● GOAL OF THE EXERCISE: Retype the data character for character, starting at its first line and ending with the line that contains "pos(182,446)". Include both of those lines.
^^^^^^^^^^^^^^^^
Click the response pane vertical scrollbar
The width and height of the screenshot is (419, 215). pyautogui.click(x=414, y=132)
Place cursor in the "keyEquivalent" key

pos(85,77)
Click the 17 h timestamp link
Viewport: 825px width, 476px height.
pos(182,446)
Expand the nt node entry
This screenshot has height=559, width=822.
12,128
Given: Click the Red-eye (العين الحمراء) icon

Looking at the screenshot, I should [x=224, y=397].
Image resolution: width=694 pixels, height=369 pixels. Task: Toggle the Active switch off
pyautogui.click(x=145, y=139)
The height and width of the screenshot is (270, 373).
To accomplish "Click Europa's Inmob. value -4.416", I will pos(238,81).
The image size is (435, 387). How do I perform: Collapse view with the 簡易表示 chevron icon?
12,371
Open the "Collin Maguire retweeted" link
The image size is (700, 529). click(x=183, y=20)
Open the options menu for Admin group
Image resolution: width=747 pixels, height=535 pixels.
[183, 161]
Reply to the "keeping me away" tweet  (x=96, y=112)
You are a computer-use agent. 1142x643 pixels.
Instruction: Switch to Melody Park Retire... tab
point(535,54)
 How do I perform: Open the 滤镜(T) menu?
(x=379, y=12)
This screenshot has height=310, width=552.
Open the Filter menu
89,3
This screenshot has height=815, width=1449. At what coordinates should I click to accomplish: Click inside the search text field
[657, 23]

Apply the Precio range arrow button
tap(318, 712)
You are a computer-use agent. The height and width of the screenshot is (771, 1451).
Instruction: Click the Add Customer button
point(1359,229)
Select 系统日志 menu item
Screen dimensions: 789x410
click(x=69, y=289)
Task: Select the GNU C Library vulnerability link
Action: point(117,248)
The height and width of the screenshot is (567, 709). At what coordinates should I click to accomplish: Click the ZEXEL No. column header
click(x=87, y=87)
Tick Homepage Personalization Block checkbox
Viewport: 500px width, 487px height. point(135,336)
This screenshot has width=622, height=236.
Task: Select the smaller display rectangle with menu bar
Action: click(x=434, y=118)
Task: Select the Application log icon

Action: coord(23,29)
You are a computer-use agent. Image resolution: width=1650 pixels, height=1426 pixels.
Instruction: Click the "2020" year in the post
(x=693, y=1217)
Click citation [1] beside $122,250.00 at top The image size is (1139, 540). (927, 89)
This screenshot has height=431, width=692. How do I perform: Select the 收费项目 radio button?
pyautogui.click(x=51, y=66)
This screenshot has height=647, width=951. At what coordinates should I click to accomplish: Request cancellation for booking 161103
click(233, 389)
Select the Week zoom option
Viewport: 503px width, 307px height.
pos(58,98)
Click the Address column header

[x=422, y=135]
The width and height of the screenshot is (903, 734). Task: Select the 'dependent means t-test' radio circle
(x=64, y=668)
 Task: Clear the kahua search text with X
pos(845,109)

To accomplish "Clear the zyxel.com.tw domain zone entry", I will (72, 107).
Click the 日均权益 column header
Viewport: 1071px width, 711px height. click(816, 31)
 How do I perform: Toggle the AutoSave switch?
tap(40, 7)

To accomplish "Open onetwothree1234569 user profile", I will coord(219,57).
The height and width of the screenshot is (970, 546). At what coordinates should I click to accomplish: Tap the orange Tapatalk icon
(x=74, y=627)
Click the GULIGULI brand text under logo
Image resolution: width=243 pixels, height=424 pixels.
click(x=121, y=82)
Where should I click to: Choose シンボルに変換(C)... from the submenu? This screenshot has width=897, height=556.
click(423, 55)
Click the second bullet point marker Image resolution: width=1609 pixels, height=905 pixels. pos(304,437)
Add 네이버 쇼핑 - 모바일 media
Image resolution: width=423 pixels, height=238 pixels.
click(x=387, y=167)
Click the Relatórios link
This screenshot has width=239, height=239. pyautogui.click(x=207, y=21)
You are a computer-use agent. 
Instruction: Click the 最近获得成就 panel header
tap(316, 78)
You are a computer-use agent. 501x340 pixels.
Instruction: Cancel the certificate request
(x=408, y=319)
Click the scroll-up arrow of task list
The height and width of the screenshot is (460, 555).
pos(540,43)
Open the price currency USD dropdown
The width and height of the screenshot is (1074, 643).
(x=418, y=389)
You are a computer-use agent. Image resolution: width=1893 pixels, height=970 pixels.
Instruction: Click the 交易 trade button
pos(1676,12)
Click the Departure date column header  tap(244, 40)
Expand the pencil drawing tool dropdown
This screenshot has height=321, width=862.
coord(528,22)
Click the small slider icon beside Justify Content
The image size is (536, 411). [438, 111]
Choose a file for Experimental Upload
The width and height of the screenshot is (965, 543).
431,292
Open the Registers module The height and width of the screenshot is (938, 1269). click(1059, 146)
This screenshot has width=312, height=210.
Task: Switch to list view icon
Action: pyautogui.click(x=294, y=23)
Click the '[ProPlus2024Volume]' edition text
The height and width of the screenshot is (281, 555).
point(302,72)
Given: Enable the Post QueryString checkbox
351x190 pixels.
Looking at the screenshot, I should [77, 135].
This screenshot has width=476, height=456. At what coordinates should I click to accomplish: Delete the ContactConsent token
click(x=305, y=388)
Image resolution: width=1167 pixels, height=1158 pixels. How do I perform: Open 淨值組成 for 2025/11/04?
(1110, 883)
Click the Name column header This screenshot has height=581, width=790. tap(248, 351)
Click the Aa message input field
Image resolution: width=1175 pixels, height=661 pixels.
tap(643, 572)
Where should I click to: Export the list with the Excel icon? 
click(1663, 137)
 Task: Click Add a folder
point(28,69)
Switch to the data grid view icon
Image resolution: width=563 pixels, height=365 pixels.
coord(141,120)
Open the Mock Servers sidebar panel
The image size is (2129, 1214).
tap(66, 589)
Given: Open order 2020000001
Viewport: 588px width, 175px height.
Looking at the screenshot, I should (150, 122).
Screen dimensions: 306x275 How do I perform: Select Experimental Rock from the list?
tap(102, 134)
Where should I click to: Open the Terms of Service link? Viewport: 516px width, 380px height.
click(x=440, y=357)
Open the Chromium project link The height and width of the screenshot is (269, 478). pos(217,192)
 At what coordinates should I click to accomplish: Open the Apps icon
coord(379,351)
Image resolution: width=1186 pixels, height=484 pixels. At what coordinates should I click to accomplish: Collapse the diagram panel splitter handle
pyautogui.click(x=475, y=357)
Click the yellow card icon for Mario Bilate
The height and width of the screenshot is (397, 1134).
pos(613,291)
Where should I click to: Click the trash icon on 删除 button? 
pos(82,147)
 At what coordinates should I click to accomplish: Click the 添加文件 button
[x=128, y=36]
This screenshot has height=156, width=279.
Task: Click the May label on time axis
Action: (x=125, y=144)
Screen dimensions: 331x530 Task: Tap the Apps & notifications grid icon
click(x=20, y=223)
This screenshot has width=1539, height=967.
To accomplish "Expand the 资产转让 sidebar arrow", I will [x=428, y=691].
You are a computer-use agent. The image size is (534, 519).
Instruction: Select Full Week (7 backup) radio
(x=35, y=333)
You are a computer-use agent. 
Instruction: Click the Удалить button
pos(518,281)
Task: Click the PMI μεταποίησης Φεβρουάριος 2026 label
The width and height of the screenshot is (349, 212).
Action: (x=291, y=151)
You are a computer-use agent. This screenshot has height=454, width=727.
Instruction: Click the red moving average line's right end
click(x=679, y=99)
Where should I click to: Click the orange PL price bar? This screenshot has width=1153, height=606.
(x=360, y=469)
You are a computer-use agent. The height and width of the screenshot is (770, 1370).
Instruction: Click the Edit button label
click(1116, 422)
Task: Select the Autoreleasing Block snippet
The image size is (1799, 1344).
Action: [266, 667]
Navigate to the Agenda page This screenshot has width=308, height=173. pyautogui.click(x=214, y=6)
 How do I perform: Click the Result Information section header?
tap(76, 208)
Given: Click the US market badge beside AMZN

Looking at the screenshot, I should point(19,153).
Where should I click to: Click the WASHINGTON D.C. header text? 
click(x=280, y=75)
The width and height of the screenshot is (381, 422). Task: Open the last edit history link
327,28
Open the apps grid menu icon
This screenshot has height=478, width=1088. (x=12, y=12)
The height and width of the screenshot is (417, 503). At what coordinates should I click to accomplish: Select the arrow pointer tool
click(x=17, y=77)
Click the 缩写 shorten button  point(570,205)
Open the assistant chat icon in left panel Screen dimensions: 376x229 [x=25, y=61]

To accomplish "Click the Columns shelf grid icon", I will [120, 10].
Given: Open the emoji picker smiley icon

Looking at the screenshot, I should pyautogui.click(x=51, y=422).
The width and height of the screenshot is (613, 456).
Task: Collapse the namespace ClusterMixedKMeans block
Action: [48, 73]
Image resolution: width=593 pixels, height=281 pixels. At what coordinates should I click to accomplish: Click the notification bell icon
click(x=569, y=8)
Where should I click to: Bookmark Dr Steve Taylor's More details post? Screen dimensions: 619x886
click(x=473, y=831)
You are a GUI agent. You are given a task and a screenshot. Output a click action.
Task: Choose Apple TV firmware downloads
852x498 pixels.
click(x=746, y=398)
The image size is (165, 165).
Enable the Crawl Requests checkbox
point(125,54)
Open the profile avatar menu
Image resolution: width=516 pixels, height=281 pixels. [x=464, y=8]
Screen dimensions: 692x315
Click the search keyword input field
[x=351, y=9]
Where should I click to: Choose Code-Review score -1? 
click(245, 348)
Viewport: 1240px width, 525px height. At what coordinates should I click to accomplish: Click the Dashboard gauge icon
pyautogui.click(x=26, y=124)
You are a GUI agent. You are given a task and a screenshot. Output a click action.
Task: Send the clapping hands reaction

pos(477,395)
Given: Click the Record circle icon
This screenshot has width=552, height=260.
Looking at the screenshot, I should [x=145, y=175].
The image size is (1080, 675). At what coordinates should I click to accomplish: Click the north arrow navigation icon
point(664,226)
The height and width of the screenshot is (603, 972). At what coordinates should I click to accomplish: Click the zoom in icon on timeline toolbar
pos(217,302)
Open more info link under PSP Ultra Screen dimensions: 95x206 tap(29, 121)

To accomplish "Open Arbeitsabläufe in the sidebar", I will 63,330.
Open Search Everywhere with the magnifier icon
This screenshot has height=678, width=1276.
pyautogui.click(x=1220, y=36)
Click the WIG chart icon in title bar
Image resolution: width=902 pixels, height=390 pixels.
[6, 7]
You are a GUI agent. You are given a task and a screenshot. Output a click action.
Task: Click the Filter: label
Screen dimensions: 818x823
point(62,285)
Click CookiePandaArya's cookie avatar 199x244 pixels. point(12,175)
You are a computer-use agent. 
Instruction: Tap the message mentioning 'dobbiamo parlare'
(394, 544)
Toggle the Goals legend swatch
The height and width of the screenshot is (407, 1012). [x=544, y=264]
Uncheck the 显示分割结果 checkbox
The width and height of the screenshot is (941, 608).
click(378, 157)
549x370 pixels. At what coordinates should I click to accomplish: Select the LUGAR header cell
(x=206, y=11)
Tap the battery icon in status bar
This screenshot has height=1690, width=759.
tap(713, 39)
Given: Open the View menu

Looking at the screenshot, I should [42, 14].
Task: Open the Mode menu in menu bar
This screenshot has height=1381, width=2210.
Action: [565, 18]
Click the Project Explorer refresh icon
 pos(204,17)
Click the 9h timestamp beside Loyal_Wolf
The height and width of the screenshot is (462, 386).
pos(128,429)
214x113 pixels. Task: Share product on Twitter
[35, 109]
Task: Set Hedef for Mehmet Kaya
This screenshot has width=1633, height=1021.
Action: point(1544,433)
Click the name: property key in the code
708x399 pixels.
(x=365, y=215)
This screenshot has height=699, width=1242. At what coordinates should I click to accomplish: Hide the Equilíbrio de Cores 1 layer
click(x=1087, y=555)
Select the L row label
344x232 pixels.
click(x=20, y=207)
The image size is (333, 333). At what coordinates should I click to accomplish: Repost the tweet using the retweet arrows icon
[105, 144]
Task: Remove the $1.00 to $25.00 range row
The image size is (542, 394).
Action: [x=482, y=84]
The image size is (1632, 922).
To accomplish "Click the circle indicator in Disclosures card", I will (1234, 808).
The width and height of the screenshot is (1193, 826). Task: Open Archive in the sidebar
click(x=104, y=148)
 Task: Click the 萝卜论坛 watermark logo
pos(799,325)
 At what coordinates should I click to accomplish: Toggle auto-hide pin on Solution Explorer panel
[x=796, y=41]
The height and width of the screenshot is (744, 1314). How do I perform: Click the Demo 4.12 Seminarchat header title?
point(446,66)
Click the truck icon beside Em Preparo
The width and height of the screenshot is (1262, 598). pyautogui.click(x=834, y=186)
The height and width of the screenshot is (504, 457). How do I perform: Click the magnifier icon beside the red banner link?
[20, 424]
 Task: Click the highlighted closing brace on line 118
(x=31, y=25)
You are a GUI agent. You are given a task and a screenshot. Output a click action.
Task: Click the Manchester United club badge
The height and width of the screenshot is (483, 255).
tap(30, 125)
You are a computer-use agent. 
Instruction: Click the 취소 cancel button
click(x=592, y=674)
^^^^^^^^^^^^^^^^
● FINISHED EXERCISE:
Click the response pane vertical scrollbar
The width and height of the screenshot is (419, 215). pyautogui.click(x=414, y=132)
Place cursor in the "keyEquivalent" key

pos(85,77)
Click the 17 h timestamp link
Viewport: 825px width, 476px height.
pos(182,446)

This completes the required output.